Las monjas de clausura de la Orden de Predicadores invitan al jubileo

| 982 hits

CÓRDOBA, lunes 16 abril 2012 (ZENIT.org).- La comunidad de monjas de clausura dominicas, del monasterio de Santa Catalina, en Córdoba, Argentina, ha hecho público un mensaje invitando a la celebración de los 400 años de la fundación del que es el primer monasterio contemplativo del país.

Las celebraciones iniciarán el próximo 31 de mayo de 2012, fiesta de la Visitación de la Virgen María, y se prolongarán hasta el 2 de julio de 2013. Las monjas invitan a concelebrar y participar en la Misa de apertura, que tendrá lugar el día 31 de mayo a las 19 horas.

Los festejos consistirán en diversos eventos religiosos y culturales, "con temáticas alusivas a la conmemoración, a la vida contemplativa, a la cultura y a los valores ético-religiosos que cimentaron nuestros inicios", afirma la comunidad del monasterio.

A la finalización de cada conferencia, se presentará a modo de cierre un conjunto coral con repertorio alusivo. Esto se realizará en la iglesia, los primeros viernes de cada mes, por la tarde.

"Las celebraciones principales --afirman las monjas- sabemos que son las que obrará Nuestro Señor y su Madre, en lo más profundo de nuestras vidas de orantes dominicas. Estamos seguras que los frutos de las mismas, redundarán en bien de la Iglesia que peregrina en nuestra patria, de la Orden, de nuestra sociedad y de la Iglesia universal y el mundo entero".
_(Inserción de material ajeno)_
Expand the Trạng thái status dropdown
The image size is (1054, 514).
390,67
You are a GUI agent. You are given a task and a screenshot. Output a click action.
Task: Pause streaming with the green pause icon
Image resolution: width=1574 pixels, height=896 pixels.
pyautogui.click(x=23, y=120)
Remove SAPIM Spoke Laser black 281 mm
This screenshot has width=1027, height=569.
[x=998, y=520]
"Dios nos ha concedido 400 años de existencia y lo vivimos con mucha alegría y gratitud --añaden--. El Señor nos hizo nacer casi con la ciudad, cuando 'Córdoba de la Nueva Andalucía' era un pequeño caserío, indefenso, en el centro del país. Y gracias a Dios y a la Virgen María, hemos permanecido en el corazón de esta ahora inmensa ciudad, siendo testimonio del pasado, testigo de su historia y acompañamiento fiel en todas las vicisitudes de su existencia".

La Penitenciaría Apostólica ha concedido la posibilidad de obtener la gracia de lucrar la indulgencia plenaria en la iglesia del monasterio, en todas las solemnidades y fiestas de la Orden, al inicio y al cierre del jubileo.